Trade mark decision

BL Number
Decision date
12 September 2005
Appointed Person
Mr Geoffrey Hobbs QC
Di Gio SRL
G A Modefine SA
Section 5(2)(b)


Section 5(2)(b): - Appeal dismissed. Opposition successful.

Points Of Interest

  • 1. An important decision in relation to the English equivalents of foreign descriptive words. Likely to lead to the Registrar changing practice in the handling of such marks.


The opponent's opposition was based on its ownership of a registered community mark ACQUA DI GIO in Classes 3 and 5 and an earlier pending community mark GIO also in Classes 3 and 5. This latter mark is being opposed by the applicant in these proceedings.

In his decision dated 2 December 2003 the Hearing Officer concluded that the respective marks ACQUA DI GIO and LE SPOSE DE GIO were confusingly similar and as identical goods were at issue, opposition to the mark in suit was successful.

He also decided that opposition based on the pending mark GIO also succeeded, subject to it proceeding to registration.

In his comparison of the respective marks AQUA DI GIO and LE SPOSE DI GIO the Hearing Officer took some account of the fact that the Italian words LE SPOSE means THE BRIDES and that these words were somewhat descriptive in relation to the applicant's goods which include bridalwear and which the evidence filed confirmed was advertised in Italian magazines circulating within the UK. The applicant appealed against the Hearing Officer's decision which it claimed was flawed because it was not likely that LE SPOSE would be seen as descriptive within the UK and secondly it was not the case that the DI GIO element had been actively highlighted to consumers.

The Appointed Person considered that the treatment of English equivalents of foreign words raised important questions both as regards registrability and comparison of marks incorporating such words. Submissions were received from both parties and the Registrar and the parties asked that the matter be decided without a reference to the European Court of Justice. In the event the Appointed Person decided that no such reference was necessary.

The Appointed Person carried out a full review of the submissions from the parties and the Registrar. He then undertook a full analysis of the situation, taking into account earlier decided cases and more recent judgements of the European Court of Justice and Court decisions relating to Community Trade Mark applications.
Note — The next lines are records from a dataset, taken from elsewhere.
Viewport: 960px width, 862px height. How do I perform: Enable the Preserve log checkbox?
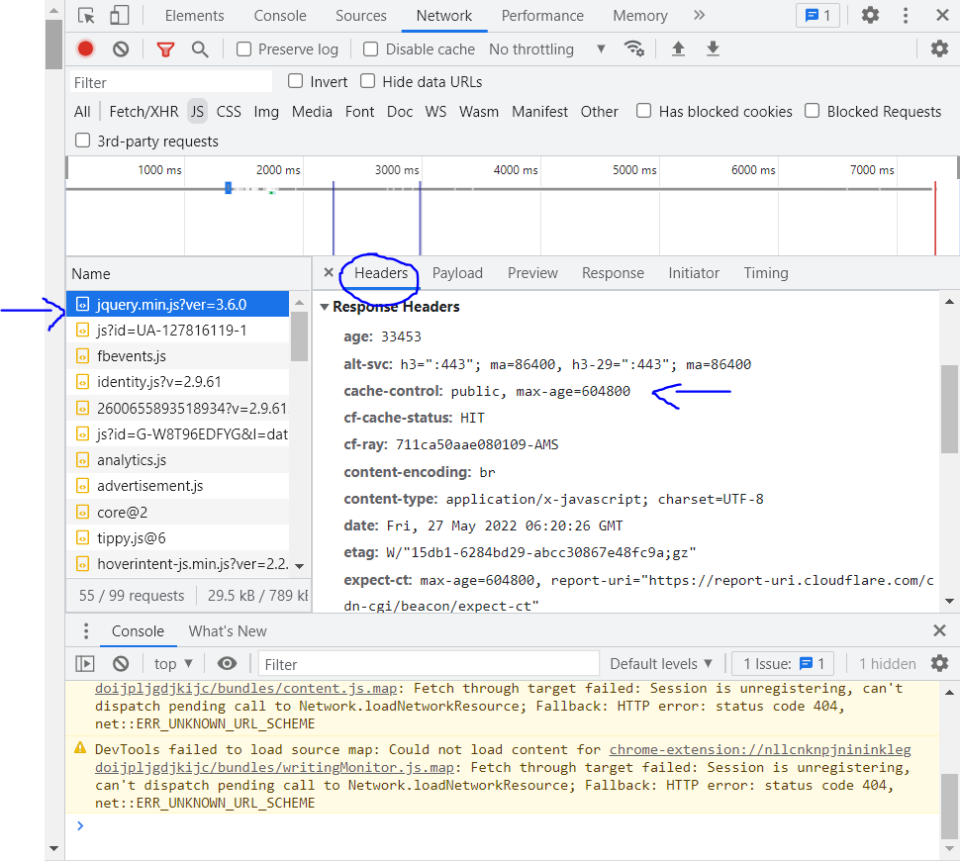[244, 49]
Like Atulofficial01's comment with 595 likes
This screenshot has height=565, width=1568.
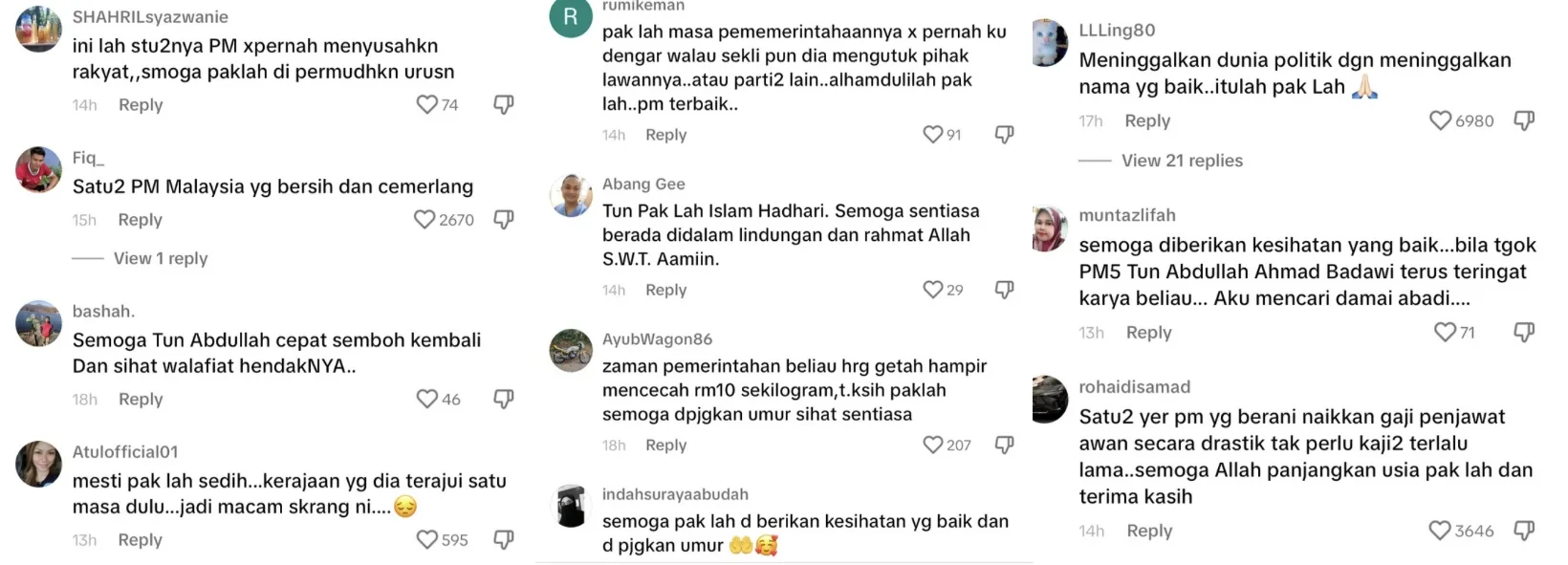427,540
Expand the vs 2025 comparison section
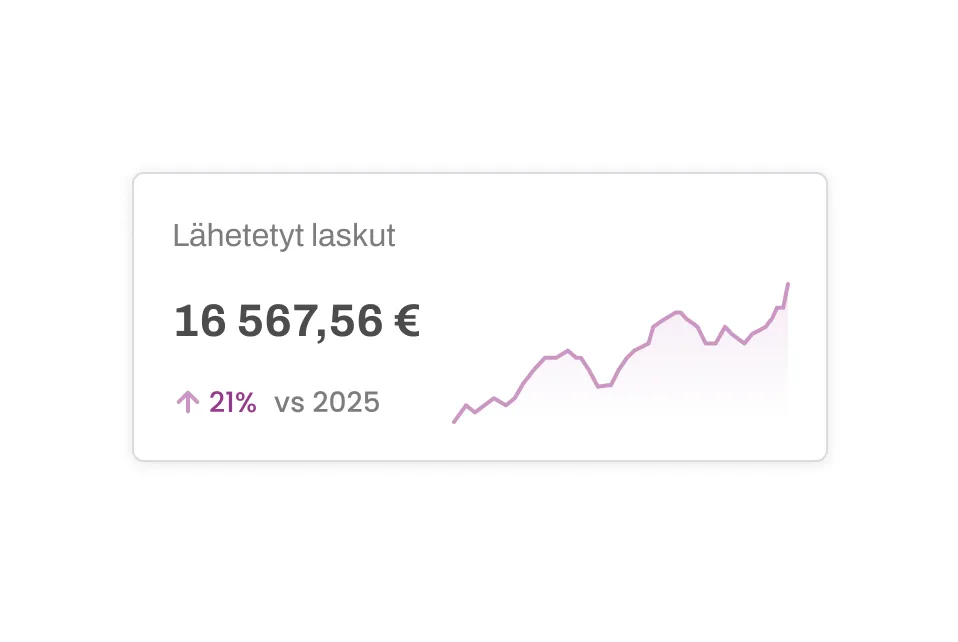The height and width of the screenshot is (642, 958). 327,402
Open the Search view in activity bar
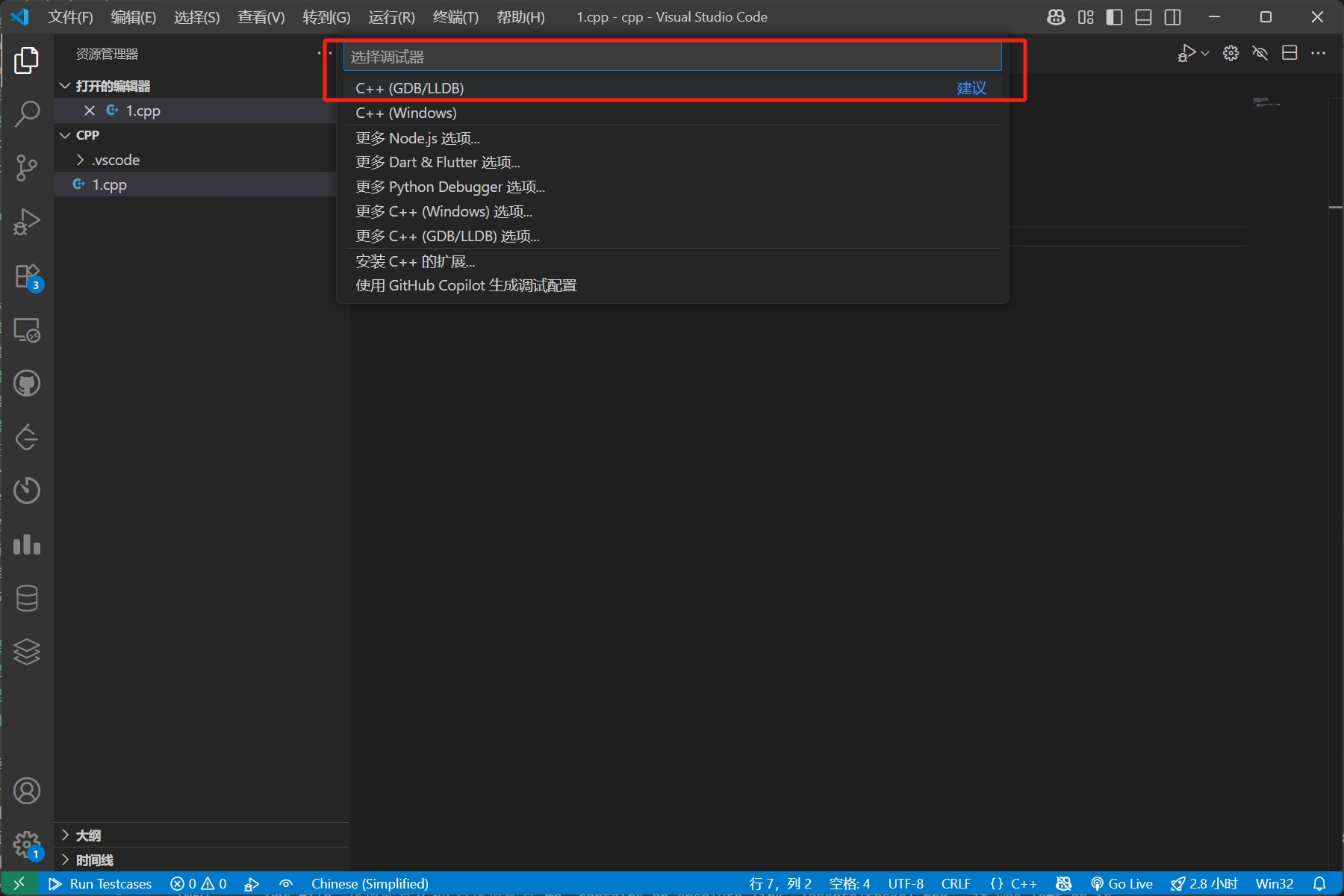1344x896 pixels. [27, 114]
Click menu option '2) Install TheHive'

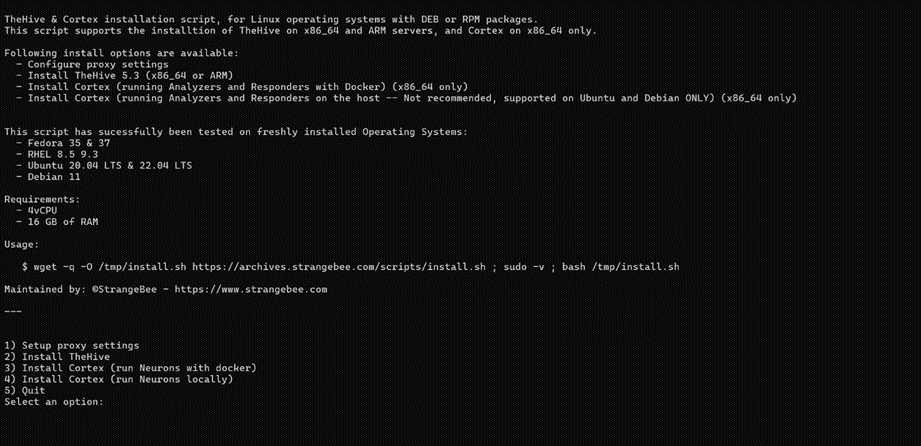(57, 357)
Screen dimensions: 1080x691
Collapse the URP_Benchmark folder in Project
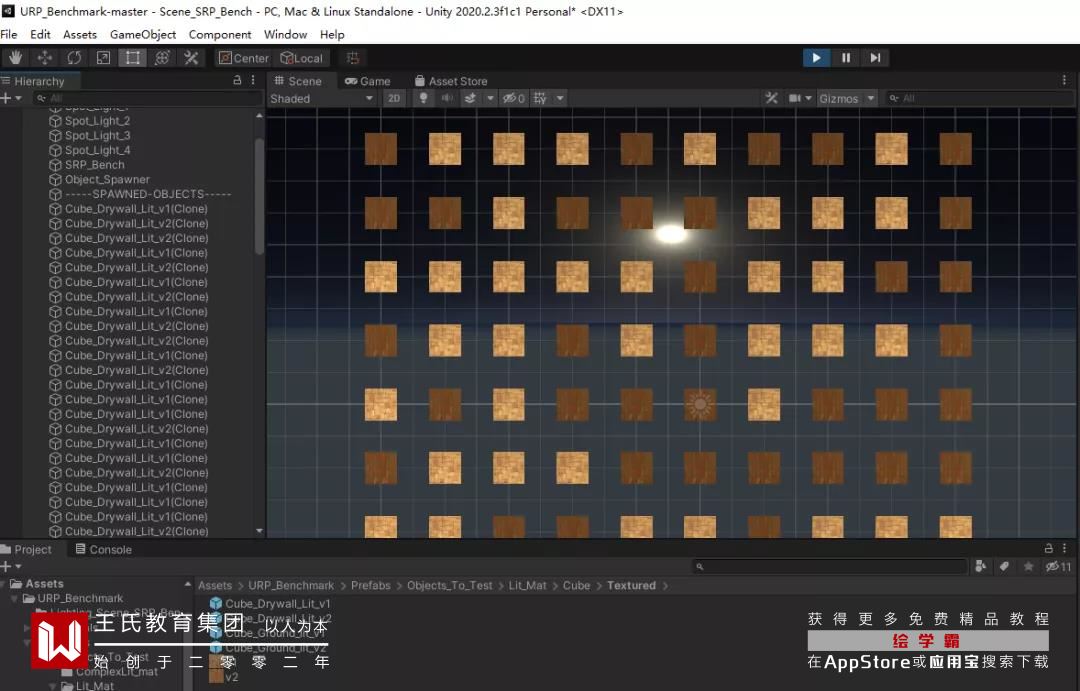coord(14,599)
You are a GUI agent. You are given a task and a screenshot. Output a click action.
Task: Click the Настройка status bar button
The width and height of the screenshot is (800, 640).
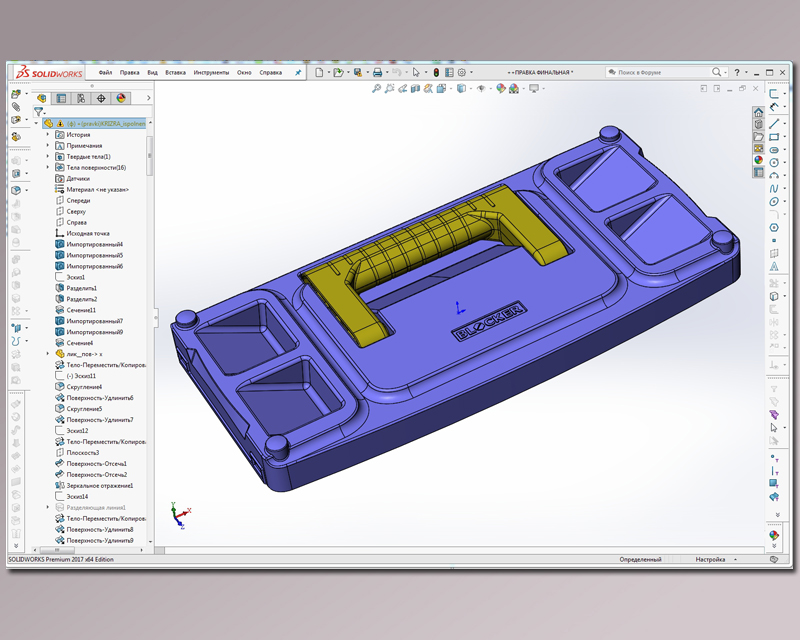(710, 559)
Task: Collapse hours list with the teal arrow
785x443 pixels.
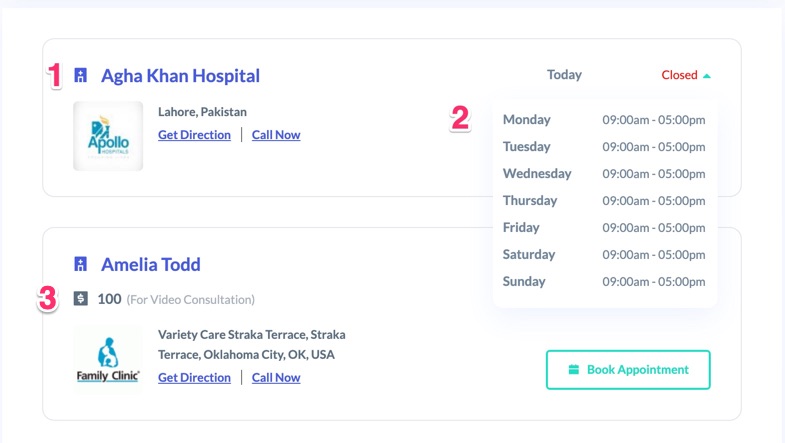Action: tap(707, 76)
The Appointed Person considered that depending on the words at issue different decisions might be reached in different countries and that different decisions might be reached in relation to national applications as compared to Community Trade Mark applications where the registration covers a number of countries. That said it appeared not to be permissible to give any weight to English equivalents of foreign words in testing for distinctiveness, descriptiveness or deceptiveness unless it was deemed that a significant proportion of the UK public would recognise the descriptive nature of the words in question. Likewise the descriptiveness of foreign words should not be taken into account when comparing marks containing foreign words, unless the meaning is likely to be widely recognised by the UK public.

The Appointed Person went on to compare the respective marks without taking account of any descriptiveness of the foreign words contained within the respective marks. He thought both marks would be recognised as Italian; in the case of the opponent's mark ACQUA might be recognised as meaning 'water' while DI GIO might be recognised as a name or short for a personal name. In the case of the applicant's mark LE would be recognised as meaning 'the' while SPOSE would have no meaning. Again DI GIO might be recognised as a name or short for a personal name. Taking an overall view of the respective marks the Appointed Person concluded that they were confusingly similar and that opposition succeeded.

The opposition based on the opponent's mark GIO was noted rather than decided.